Otherwise, well, the play is a dog. There’s just no getting around it. Who cares about Norman? (Stephen Mangan, nothing personal, mate, you did your best.) He’s not an interesting character and it’s impossible to believe anyone would want to sleep with him. Yeah, he does do some fairly comic lying and BSing, but he doesn’t seem to have any motivations behind his words or even behind his existence and didn’t seem the least bit believable. In fact, he was every bit as much of a dullard, a fizzless soda, a non-crispy chip, as he was in the horrid video. If only he’d killed himself like he’d been threatening to in the first act the whole thing would have been so much better!

Sadly, many of the doubtlessly undertheatered audience were laughing at the thin humor in this show. Now I’ll admit, the cast was good. In fact, I loved Amanda Root as Sarah, the uptight wife of Reg (Paul Ritter). She was completely inhabiting her anally retentive character, and when she finally flipped out at Annie (Jessica Hynes), I was lapping it up. But what was the point of this show? I was far more interested in the home made games that Reg was describing than anything else going on stage, though I got a little giggle when it became clear that Norman had (insert spoiler here). That said … what is the logic of the mountaineering game? It has sherpas, but what else does it have? Does everyone climb the mountain at the same time? Are there funny costumes to wear like for the cops and robbers games Reg had everyone playing during the first act? How do you win?

Now, the gimmick of these three plays (for there are two others) is that they all show different takes on the same weekend (description here). I wish that was an interesting enough reason to see them, but I think there’s a reason these plays haven’t been mounted for 34 years. In short: they are dated and they stink. Please save yourself the trouble and stay at home. Perhaps you too have dishes to wash or even some sleep to catch up on – better to do so in your house than in the deliciously reconfigured confines (and I emphasize “confine”) of the Old Vic.

(This review is for a performance that took place on Tuesday, September 16th, 2008. I have little hope that further performances will improve the script, so consider yourself warned. The Whingers’ take on Norman is also online.)
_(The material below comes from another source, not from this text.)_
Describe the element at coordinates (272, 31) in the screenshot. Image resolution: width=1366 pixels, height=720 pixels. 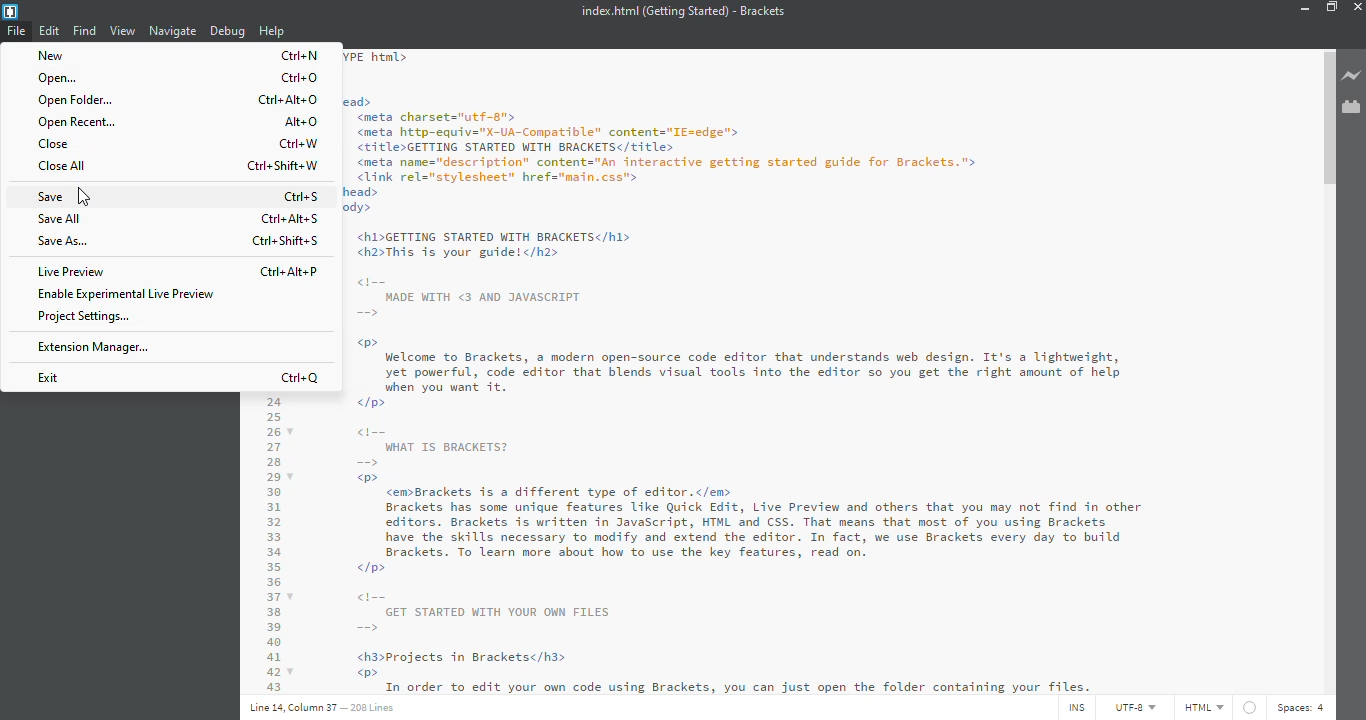
I see `help` at that location.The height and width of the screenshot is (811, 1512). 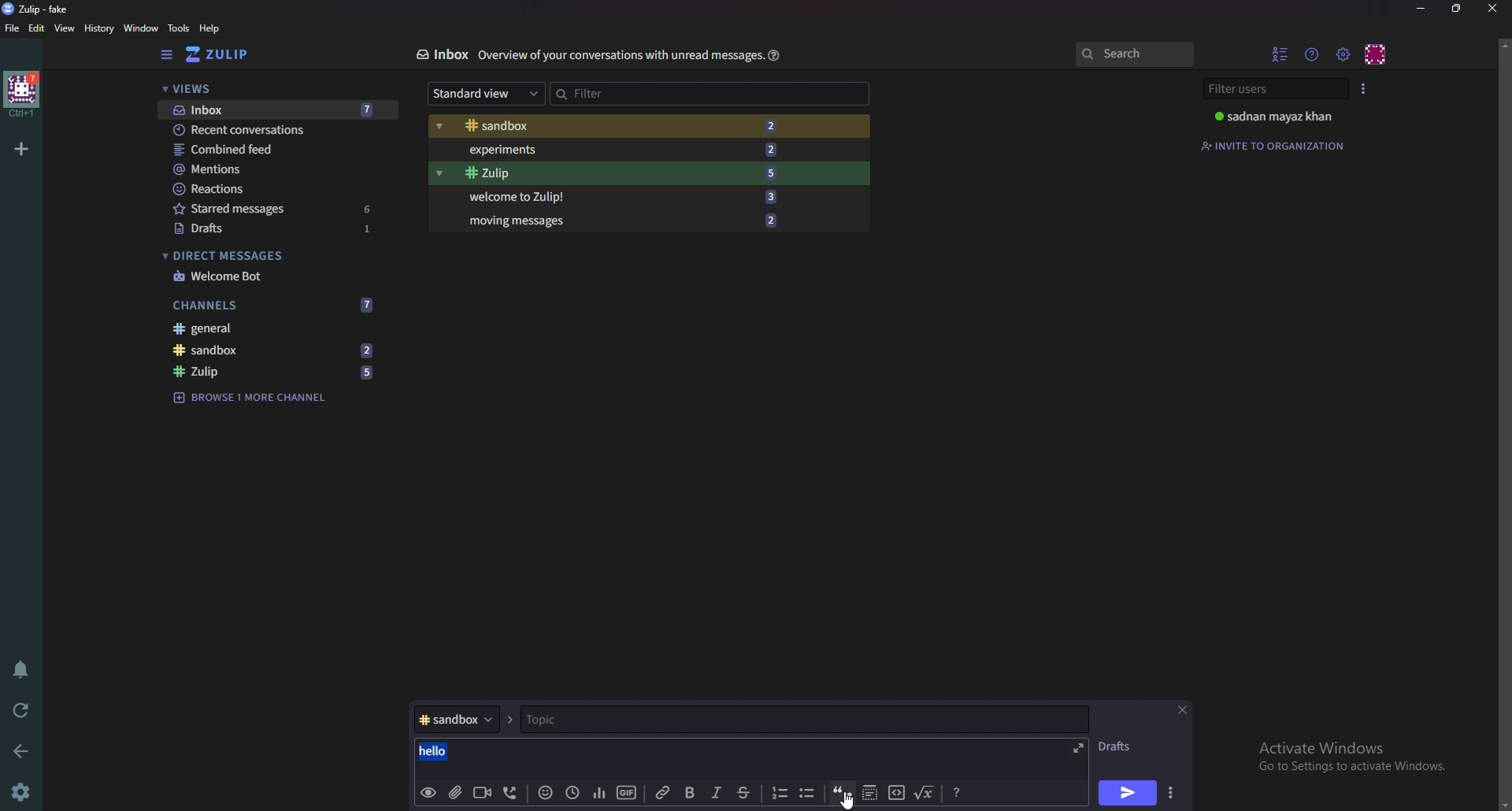 What do you see at coordinates (19, 670) in the screenshot?
I see `Enable do not disturb` at bounding box center [19, 670].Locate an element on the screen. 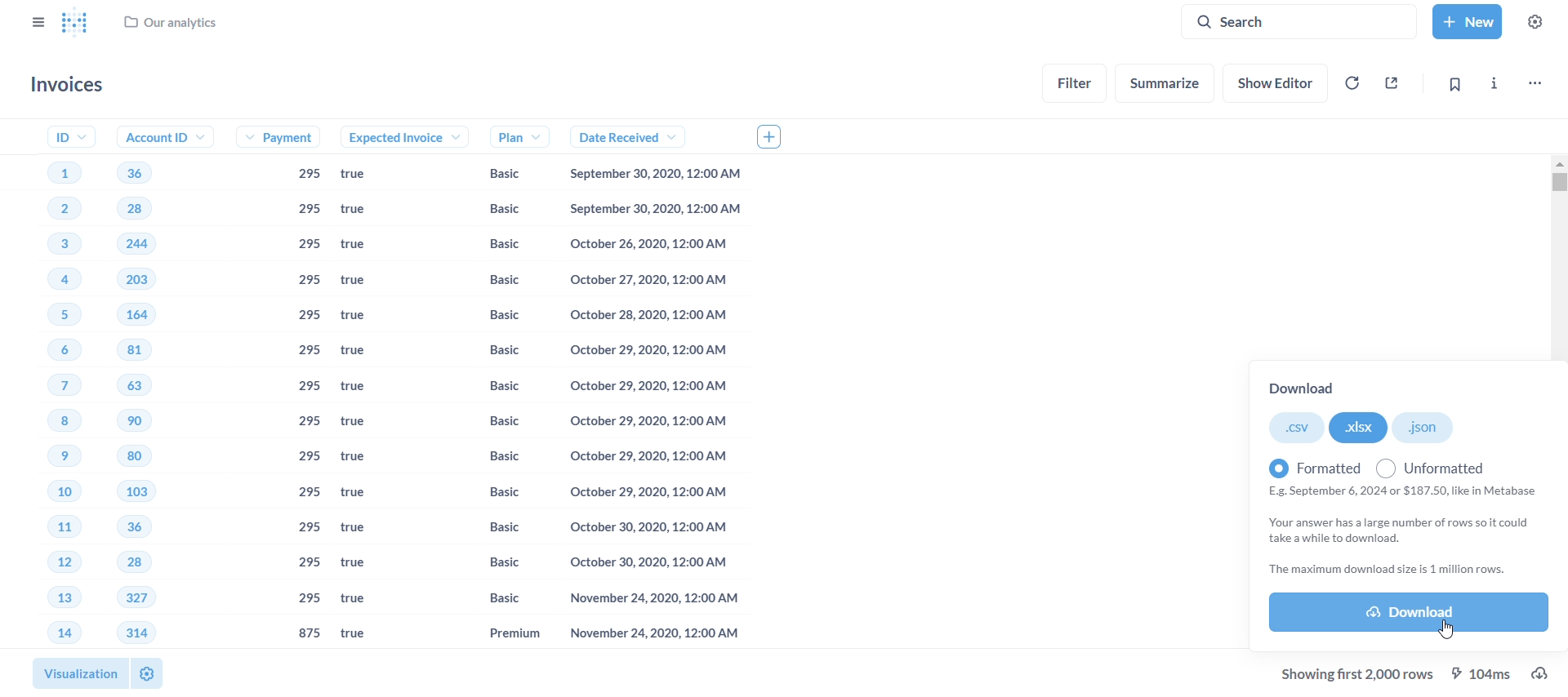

Review – Pinter’s “A Slight Ache” and “Landscape” – National Theatre

September 16, 2008

I am a big Pinter fan, so there was no doubt in my mind that I was going to be heading to the National to see “A Slight Ache” and “Landscape,” a (second) set of Pinter one act plays (“The Lover” and “The Collection” being the ones I saw and loved earlier this year). But I was shocked to find out that three weeks beforehand, it was already nearly sold out! Who were these maniacs with a strange inclination toward highly modern story telling … in the form of one acts? Well … who knows, but with £10 tickets (in some areas), I wasn’t going to question it too much.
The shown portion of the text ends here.